## Instructions for the task
Reproduce all the data exactly, without pictures.

## Data extract

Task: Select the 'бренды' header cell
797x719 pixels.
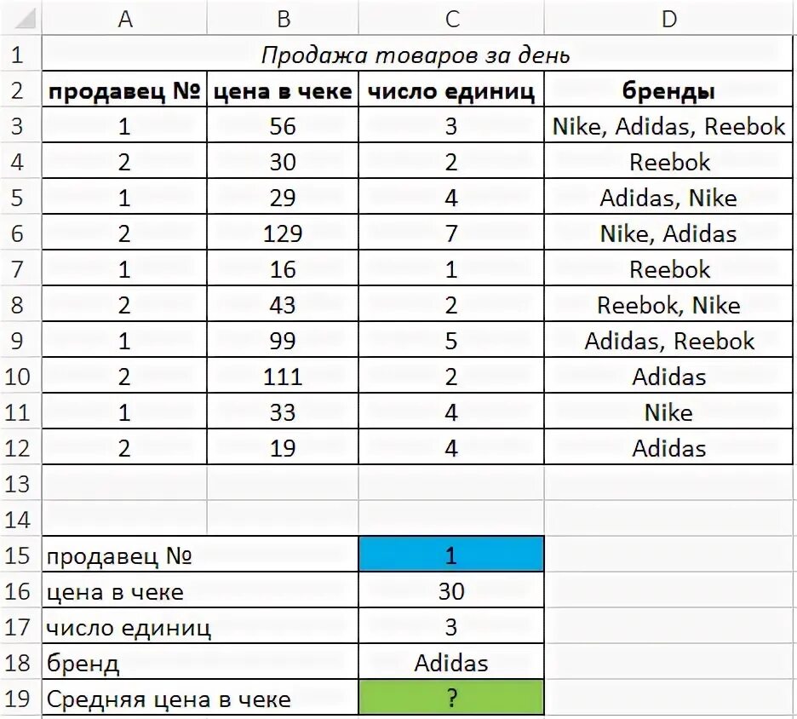Action: (668, 89)

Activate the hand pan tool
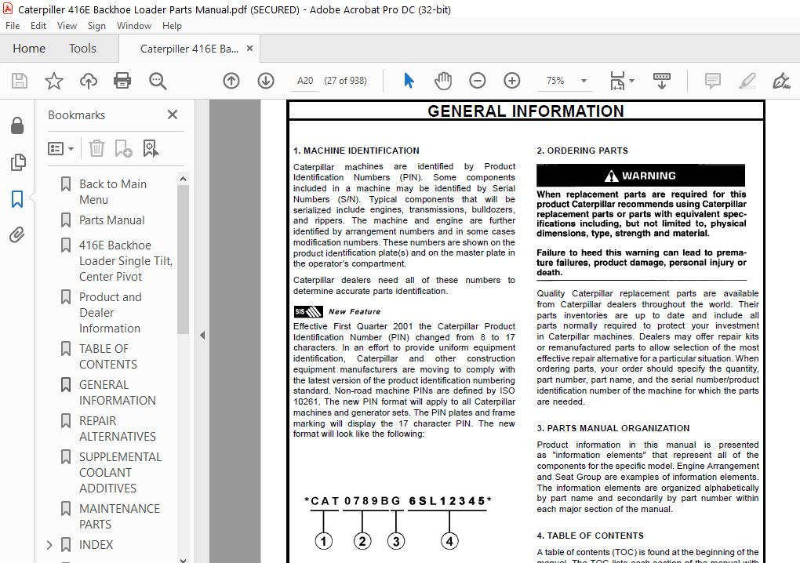point(443,81)
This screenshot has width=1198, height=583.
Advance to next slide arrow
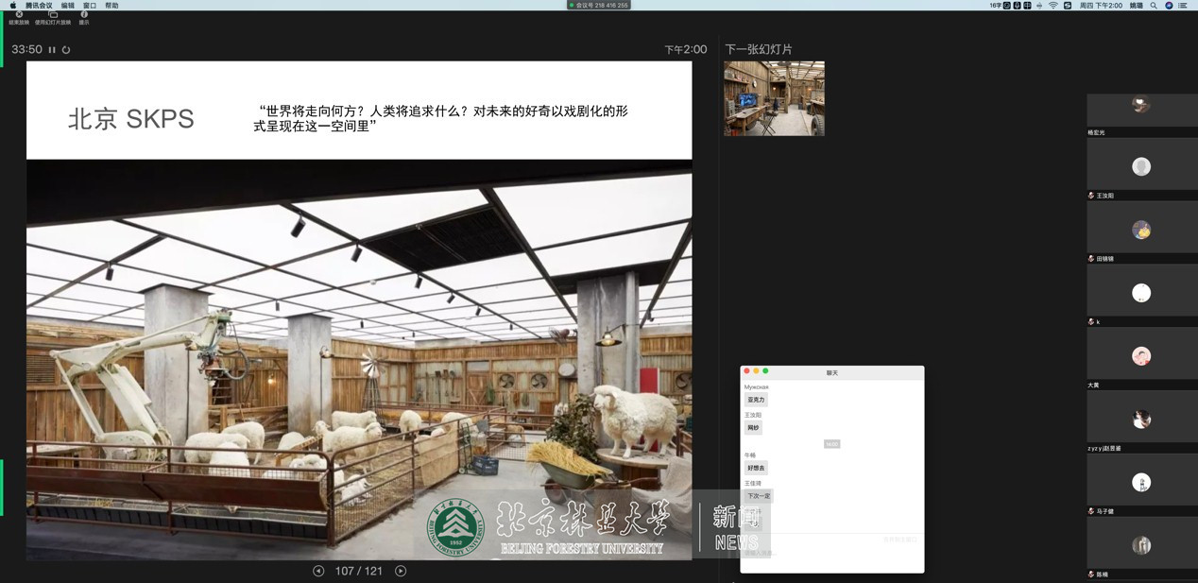coord(401,571)
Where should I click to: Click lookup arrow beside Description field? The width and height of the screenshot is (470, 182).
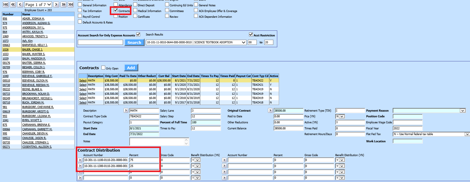point(126,111)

## Result for this task
Task: Select the 'бренды' header cell
797x719 pixels.
Action: (668, 89)

Activate the hand pan tool
point(443,81)
This screenshot has width=1198, height=583.
Advance to next slide arrow
coord(401,571)
Where should I click to: Click lookup arrow beside Description field? The width and height of the screenshot is (470, 182).
point(126,111)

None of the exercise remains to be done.